EXERCISE BRIEF
Word for word, restate each entry that appears below.

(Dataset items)
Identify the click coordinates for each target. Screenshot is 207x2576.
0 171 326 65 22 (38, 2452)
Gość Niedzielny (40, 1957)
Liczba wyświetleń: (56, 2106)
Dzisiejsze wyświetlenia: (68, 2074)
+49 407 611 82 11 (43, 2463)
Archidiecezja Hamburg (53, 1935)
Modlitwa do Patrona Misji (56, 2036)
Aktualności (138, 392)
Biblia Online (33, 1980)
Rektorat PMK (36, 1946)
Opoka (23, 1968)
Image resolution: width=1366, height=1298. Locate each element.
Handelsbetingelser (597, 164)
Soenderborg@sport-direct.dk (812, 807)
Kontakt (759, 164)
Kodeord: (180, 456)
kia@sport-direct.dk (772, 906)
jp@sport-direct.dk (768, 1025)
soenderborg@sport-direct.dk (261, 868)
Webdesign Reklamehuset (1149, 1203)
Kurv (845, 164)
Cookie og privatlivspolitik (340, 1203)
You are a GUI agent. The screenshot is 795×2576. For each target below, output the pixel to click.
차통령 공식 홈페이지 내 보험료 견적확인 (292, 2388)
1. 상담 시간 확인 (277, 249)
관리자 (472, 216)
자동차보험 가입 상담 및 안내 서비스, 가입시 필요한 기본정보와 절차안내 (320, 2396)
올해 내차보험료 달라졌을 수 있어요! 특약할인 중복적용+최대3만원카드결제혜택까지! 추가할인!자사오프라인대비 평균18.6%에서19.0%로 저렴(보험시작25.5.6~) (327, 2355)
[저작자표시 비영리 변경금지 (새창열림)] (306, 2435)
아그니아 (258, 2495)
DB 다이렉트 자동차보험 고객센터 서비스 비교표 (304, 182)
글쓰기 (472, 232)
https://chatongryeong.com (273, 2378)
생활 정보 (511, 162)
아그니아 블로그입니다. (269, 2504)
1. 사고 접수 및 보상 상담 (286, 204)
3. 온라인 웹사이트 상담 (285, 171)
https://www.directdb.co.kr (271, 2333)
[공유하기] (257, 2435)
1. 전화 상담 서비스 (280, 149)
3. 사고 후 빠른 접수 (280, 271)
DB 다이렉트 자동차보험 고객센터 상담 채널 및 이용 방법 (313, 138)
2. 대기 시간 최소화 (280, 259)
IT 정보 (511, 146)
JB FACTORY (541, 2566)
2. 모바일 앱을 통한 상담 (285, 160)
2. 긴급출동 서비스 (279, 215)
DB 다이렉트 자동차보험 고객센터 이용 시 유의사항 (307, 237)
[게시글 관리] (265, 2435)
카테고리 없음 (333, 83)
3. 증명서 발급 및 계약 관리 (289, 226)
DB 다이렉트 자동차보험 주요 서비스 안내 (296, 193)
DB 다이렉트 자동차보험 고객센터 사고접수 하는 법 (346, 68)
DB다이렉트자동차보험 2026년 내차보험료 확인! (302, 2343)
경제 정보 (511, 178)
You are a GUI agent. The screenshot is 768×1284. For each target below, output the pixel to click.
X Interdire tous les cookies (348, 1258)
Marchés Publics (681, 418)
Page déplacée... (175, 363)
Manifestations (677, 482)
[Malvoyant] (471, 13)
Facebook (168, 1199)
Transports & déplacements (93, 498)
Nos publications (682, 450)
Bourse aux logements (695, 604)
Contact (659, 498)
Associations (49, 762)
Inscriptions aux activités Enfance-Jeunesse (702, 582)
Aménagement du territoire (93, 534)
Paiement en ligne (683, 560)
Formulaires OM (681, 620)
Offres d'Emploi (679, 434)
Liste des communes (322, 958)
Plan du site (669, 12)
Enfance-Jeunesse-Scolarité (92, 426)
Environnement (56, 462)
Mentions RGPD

ANSWER FOR THE TASK
Identify the click coordinates for each target. Screenshot is 207x2576.
0 171 326 65 22 (38, 2452)
Gość Niedzielny (40, 1957)
Liczba wyświetleń: (56, 2106)
Dzisiejsze wyświetlenia: (68, 2074)
+49 407 611 82 11 (43, 2463)
Archidiecezja Hamburg (53, 1935)
Modlitwa do Patrona Misji (56, 2036)
Aktualności (138, 392)
Biblia Online (33, 1980)
Rektorat PMK (36, 1946)
Opoka (23, 1968)
Image resolution: width=1366, height=1298. Locate each element.
Handelsbetingelser (597, 164)
Soenderborg@sport-direct.dk (812, 807)
Kontakt (759, 164)
Kodeord: (180, 456)
kia@sport-direct.dk (772, 906)
jp@sport-direct.dk (768, 1025)
soenderborg@sport-direct.dk (261, 868)
Webdesign Reklamehuset (1149, 1203)
Kurv (845, 164)
Cookie og privatlivspolitik (340, 1203)
You are a GUI agent. The screenshot is 795×2576. For each target below, output the pixel to click.
차통령 공식 홈페이지 내 보험료 견적확인 (292, 2388)
1. 상담 시간 확인 (277, 249)
관리자 (472, 216)
자동차보험 가입 상담 및 안내 서비스, 가입시 필요한 기본정보와 절차안내 (320, 2396)
올해 내차보험료 달라졌을 수 있어요! 특약할인 중복적용+최대3만원카드결제혜택까지! 추가할인!자사오프라인대비 평균18.6%에서19.0%로 저렴(보험시작25.5.6~) (327, 2355)
[저작자표시 비영리 변경금지 (새창열림)] (306, 2435)
아그니아 (258, 2495)
DB 다이렉트 자동차보험 고객센터 서비스 비교표 (304, 182)
글쓰기 (472, 232)
https://chatongryeong.com (273, 2378)
생활 정보 (511, 162)
아그니아 블로그입니다. (269, 2504)
1. 사고 접수 및 보상 상담 (286, 204)
3. 온라인 웹사이트 상담 (285, 171)
https://www.directdb.co.kr (271, 2333)
[공유하기] (257, 2435)
1. 전화 상담 서비스 (280, 149)
3. 사고 후 빠른 접수 (280, 271)
DB 다이렉트 자동차보험 고객센터 상담 채널 및 이용 방법 (313, 138)
2. 대기 시간 최소화 (280, 259)
IT 정보 (511, 146)
JB FACTORY (541, 2566)
2. 모바일 앱을 통한 상담 (285, 160)
2. 긴급출동 서비스 (279, 215)
DB 다이렉트 자동차보험 고객센터 이용 시 유의사항 (307, 237)
[게시글 관리] (265, 2435)
카테고리 없음 (333, 83)
3. 증명서 발급 및 계약 관리 (289, 226)
DB 다이렉트 자동차보험 주요 서비스 안내 (296, 193)
DB 다이렉트 자동차보험 고객센터 사고접수 하는 법 (346, 68)
DB다이렉트자동차보험 2026년 내차보험료 확인! (302, 2343)
경제 정보 (511, 178)
You are a GUI agent. The screenshot is 768×1284. For each target below, output the pixel to click.
X Interdire tous les cookies (348, 1258)
Marchés Publics (681, 418)
Page déplacée... (175, 363)
Manifestations (677, 482)
[Malvoyant] (471, 13)
Facebook (168, 1199)
Transports & déplacements (93, 498)
Nos publications (682, 450)
Bourse aux logements (695, 604)
Contact (659, 498)
Associations (49, 762)
Inscriptions aux activités Enfance-Jeunesse (702, 582)
Aménagement du territoire (93, 534)
Paiement en ligne (683, 560)
Formulaires OM (681, 620)
Offres d'Emploi (679, 434)
Liste des communes (322, 958)
Plan du site (669, 12)
Enfance-Jeunesse-Scolarité (92, 426)
Environnement (56, 462)
Mentions RGPD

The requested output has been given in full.